Page extract:
In particular in these special days, when the trade and sale of plants in Germany and Europe is subject to considerable restrictions, some plant producers will probably be worried whether their already produced and ready-for-sale plant stocks can be delivered completely and if so, at what time this will happen. However, apart from the current crisis, it can always happen that plant stocks cannot be completely cleared. As gardeners, we are still very dependent on the weather, despite an increasingly digital environment.
But if a part of the plant supply is left standing, this question suddenly arises: "What do we do with the leftover plants?" In the following, we would like to show you different approaches to what can be done with the leftover plants from the production without having to dispose of or destroy them.

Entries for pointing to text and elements
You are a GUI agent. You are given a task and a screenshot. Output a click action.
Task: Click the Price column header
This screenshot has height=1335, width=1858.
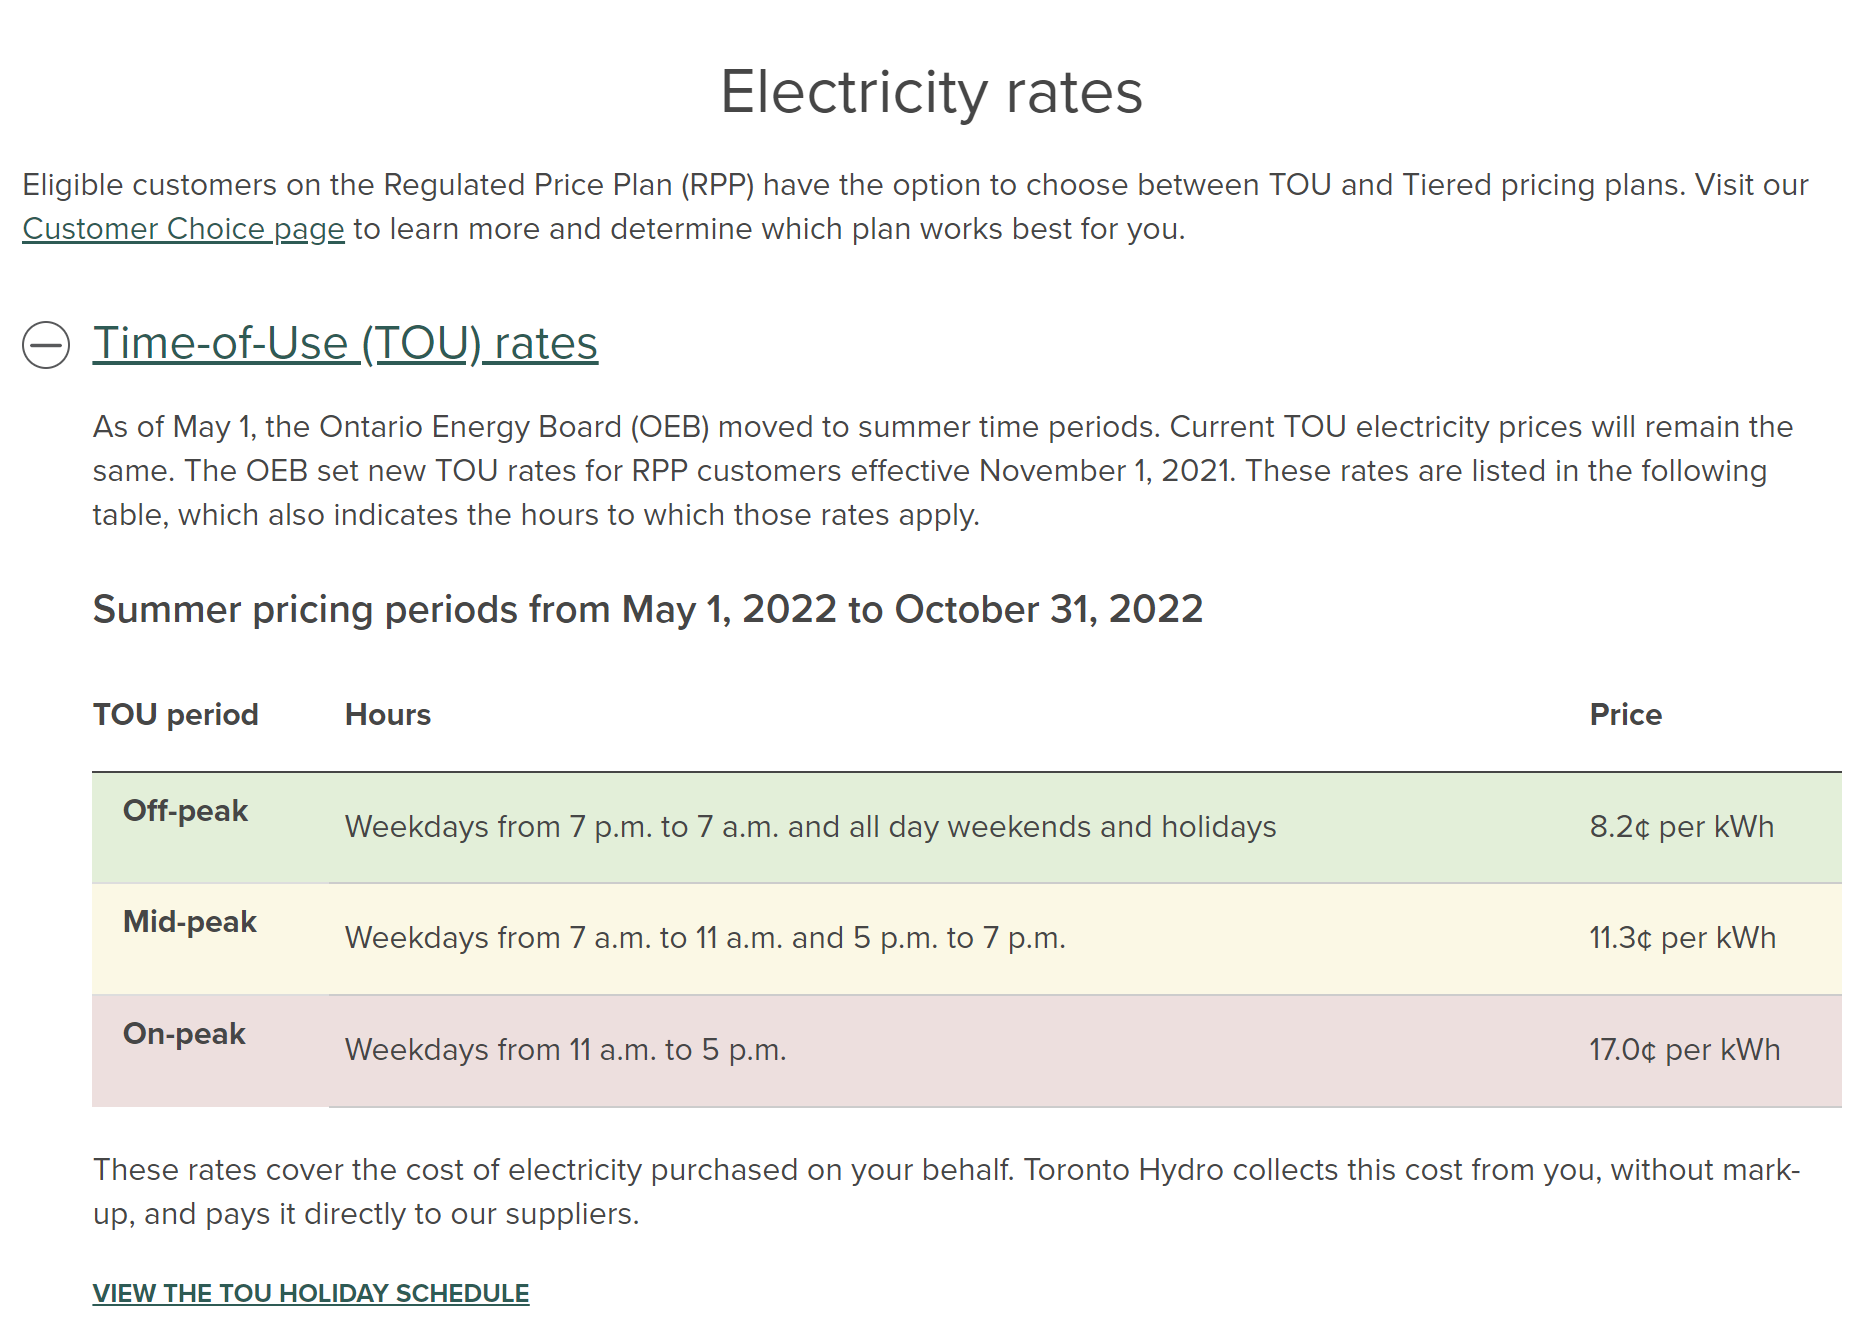coord(1626,715)
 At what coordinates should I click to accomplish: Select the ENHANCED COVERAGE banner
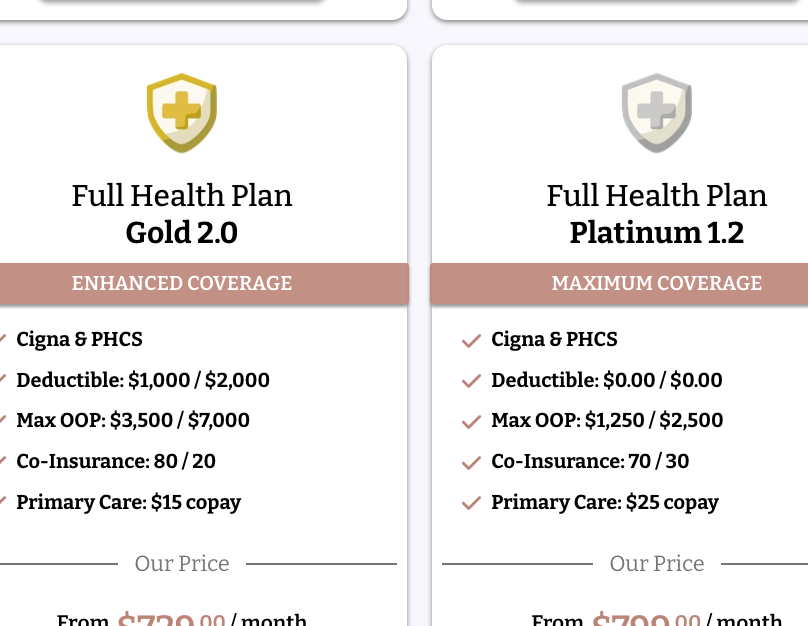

Required task 1: Render the sentence "As gardeners, we are still very dependent on the weather, despite an increasingly digital environment." from the passage on leftover plants into Spanish.
Required task 2: Extract from the passage on leftover plants the stretch from "But if a part" through "or destroy them.".
The entries serve no purpose in this work.

Written solution 1: Como jardineros, seguimos dependiendo mucho del clima, a pesar de un entorno cada vez más digital.

Written solution 2:
But if a part of the plant supply is left standing, this question suddenly arises: "What do we do with the leftover plants?" In the following, we would like to show you different approaches to what can be done with the leftover plants from the production without having to dispose of or destroy them.